Na semana em que se assinala a ‘Semana da Mobilidade’ e em que foi apresentada a ‘Visão Estratégica para o Plano de Recuperação Económica de Portugal 2020-2030’ com referência às questões da mobilidade, nomeadamente nas cidades, e quando se assiste a intervenções relevantes na mobilidade em Lisboa, torna-se incontornável abordar este tema determinante para a vida das pessoas.
Um novo paradigma para a mobilidade urbana é vital. A utilização do automóvel tem de diminuir. Defender que tudo fique na mesma não tem futuro. Mas as novas políticas para a mobilidade têm, simultaneamente, de respeitar as pessoas e a vida quotidiana.
As áreas metropolitanas caracterizam-se, entre outros aspetos, pela grande mobilidade interconcelhia, que tem tradução na intensidade das deslocações pendulares diárias. A cidade de Lisboa, por exemplo, vê aumentar diariamente a sua população para o dobro face ao número de residentes.
Em Lisboa, cerca de 60% das emissões de gases com efeito de estufa e de partículas poluentes são provenientes dos transportes e estes são responsáveis por cerca de 30% do total de energia consumida. O objetivo de mitigar as alterações climáticas e de melhorar a qualidade do ar nas cidades – logo, a qualidade de vida – passa, decisivamente, por uma nova abordagem da mobilidade nas cidades.

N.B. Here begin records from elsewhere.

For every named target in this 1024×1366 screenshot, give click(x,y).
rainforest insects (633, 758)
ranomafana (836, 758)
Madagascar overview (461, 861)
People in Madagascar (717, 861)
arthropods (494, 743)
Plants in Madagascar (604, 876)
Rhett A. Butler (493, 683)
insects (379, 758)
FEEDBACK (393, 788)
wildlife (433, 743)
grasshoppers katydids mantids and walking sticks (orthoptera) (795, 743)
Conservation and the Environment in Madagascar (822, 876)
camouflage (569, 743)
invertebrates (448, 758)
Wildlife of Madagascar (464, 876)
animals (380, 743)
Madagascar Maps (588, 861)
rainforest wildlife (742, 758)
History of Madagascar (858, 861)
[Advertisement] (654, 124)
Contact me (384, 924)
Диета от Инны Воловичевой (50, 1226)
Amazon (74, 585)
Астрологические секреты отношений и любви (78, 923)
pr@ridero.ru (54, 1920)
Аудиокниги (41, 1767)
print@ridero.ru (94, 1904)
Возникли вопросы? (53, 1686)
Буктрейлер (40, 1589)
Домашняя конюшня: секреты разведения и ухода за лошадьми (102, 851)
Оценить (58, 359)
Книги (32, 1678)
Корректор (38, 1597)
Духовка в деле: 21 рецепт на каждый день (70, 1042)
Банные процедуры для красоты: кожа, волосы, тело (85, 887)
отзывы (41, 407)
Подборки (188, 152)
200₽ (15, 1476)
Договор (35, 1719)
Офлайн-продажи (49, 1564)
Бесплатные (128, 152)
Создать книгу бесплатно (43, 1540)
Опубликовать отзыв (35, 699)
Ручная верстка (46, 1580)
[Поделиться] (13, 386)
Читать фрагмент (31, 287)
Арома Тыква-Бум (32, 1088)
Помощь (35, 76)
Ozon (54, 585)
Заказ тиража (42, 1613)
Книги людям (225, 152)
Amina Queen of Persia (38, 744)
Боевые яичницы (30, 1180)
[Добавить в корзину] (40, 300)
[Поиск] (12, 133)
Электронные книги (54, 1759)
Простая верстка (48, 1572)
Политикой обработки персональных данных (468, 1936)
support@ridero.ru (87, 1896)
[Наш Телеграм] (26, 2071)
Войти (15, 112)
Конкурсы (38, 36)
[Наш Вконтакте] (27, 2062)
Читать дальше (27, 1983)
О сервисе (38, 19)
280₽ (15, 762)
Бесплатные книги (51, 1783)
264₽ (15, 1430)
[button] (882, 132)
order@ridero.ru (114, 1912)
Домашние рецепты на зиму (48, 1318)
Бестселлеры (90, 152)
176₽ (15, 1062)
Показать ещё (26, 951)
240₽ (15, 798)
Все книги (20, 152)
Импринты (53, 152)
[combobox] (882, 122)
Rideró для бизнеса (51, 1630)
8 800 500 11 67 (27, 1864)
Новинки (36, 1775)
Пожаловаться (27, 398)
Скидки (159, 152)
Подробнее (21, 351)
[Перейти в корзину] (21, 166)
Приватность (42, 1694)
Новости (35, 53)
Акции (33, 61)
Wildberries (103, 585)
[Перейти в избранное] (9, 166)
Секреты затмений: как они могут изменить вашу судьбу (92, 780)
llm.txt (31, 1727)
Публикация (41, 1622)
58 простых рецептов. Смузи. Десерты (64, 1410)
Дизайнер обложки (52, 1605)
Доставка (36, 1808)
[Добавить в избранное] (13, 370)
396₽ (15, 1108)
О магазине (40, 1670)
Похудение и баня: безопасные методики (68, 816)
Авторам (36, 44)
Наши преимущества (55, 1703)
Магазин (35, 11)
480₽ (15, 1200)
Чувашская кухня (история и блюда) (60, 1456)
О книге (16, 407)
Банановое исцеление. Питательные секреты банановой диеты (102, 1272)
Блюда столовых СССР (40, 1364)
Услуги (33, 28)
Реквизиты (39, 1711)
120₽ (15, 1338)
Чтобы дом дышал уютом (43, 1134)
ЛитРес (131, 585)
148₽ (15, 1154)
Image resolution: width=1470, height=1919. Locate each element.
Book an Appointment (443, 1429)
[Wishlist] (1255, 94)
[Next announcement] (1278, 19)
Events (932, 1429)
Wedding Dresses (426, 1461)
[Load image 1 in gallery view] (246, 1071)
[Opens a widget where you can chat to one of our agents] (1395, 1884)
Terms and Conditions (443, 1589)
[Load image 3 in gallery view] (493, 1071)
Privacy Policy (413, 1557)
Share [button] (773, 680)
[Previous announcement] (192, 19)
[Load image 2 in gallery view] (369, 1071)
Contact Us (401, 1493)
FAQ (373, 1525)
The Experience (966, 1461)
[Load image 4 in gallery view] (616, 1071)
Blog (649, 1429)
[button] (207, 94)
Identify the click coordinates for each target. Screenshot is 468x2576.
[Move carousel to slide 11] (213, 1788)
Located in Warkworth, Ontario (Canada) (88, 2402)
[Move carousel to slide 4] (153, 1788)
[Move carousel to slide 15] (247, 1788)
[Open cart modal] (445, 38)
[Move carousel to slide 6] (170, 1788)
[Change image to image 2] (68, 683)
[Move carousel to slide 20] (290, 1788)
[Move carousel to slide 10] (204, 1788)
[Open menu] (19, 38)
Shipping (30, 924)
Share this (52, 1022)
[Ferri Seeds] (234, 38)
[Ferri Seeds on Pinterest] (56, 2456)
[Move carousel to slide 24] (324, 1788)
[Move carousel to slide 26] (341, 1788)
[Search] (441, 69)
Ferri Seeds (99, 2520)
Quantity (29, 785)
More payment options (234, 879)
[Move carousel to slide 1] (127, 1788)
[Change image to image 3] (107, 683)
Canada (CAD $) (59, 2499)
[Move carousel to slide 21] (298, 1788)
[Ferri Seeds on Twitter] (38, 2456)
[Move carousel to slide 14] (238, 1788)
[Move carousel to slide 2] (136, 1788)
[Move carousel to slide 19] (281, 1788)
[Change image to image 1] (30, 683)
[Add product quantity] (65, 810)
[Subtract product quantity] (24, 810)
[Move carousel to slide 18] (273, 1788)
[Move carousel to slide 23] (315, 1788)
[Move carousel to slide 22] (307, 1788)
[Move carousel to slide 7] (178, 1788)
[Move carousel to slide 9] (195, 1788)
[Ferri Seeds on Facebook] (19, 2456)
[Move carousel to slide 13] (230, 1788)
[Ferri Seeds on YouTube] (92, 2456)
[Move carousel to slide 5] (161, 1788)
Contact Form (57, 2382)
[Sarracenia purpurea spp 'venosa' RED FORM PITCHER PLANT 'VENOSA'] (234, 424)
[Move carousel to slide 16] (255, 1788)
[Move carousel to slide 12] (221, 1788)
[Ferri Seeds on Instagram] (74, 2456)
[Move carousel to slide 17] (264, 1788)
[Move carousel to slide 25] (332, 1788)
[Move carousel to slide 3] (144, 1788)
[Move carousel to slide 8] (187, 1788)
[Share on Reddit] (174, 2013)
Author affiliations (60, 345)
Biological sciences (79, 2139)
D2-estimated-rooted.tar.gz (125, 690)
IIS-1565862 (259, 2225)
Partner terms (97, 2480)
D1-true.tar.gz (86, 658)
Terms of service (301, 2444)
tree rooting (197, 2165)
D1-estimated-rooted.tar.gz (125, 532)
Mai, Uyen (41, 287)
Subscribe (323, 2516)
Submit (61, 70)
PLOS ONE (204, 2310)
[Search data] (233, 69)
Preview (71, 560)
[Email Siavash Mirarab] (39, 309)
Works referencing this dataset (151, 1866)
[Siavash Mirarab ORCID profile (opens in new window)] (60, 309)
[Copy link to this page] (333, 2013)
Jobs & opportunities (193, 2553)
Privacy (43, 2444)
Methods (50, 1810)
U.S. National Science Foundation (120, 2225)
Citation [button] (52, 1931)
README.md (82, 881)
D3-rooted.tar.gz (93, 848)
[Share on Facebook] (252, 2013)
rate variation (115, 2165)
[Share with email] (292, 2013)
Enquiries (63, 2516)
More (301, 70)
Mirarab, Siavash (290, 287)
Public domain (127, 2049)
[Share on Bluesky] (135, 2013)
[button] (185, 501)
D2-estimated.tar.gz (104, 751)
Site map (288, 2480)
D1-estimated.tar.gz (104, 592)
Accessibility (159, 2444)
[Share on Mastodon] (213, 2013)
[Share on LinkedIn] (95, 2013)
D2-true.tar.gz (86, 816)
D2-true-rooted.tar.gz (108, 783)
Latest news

São estes impactos que têm de ser considerados, por um lado, na premência de mudança de paradigma da mobilidade nas cidades, mas também, por outro lado, nas consequências para a vida das pessoas. É Este equilíbrio entre a mudança e o respeito pela vida do dia-a-dia das pessoas deve ser assegurado quando se planeiam e implementam alterações necessariamente profundas.
No âmbito da Visão Estratégica do Plano de Recuperação Económica recentemente apresentada, consta um subcapítulo dedicado às cidades com um conjunto de ideias e propostas que parecem consensuais: a aposta nos transportes públicos, a diminuição e eletrificação da frota automóvel, a promoção da mobilidade ativa ou a prioridade ao peão.
Mas nem tudo o que é importante e deve ser parte de uma estratégia de mobilidade ambiental e socialmente sustentável está presente nesta proposta. Talvez não tivesse de estar. Mas deveria estar no âmbito de políticas municipais e metropolitanas de mobilidade.
Para além da visão macro da gestão dos transportes nas áreas metropolitanas, importa dedicar atenção aos moradores dos centros urbanos, em particular nas zonas históricas. Devem ser asseguradas soluções de transporte local capazes de satisfazer as necessidades de deslocações intra ou inter bairros dedicadas aos residentes. Esta oferta deve passar pelo desenvolvimento de soluções inteligentes de transporte a pedido com caráter flexível.
Por outro lado, o elevado número de população escolar com necessidades específicas deveria conduzir à criação de uma rede de transportes escolares, dando resposta mais eficaz a horários específicos e aliviando a rede de transportes públicos.
Também deve ser dada resposta específica às empresas geradoras de grandes fluxos de procura de transportes públicos ou aquelas que, pelos seus horários provocam a utilização de transporte individual.
O automóvel deve ser evitado mas não pode ser proibido porque, em muitas circunstâncias, as pessoas necessitam de o utilizar e devem ter direito a circular e a estacionar.
Estes desígnios são, incontornavelmente, parte de um novo paradigma para a mobilidade nas cidades e começam a integrar as exigências das comunidades.
A mudança faz-se respeitando as pessoas e as suas necessidades, promovendo alternativas, mas não violentando e prejudicando a vida das pessoas. Afinal, as cidades são, sobretudo, as pessoas.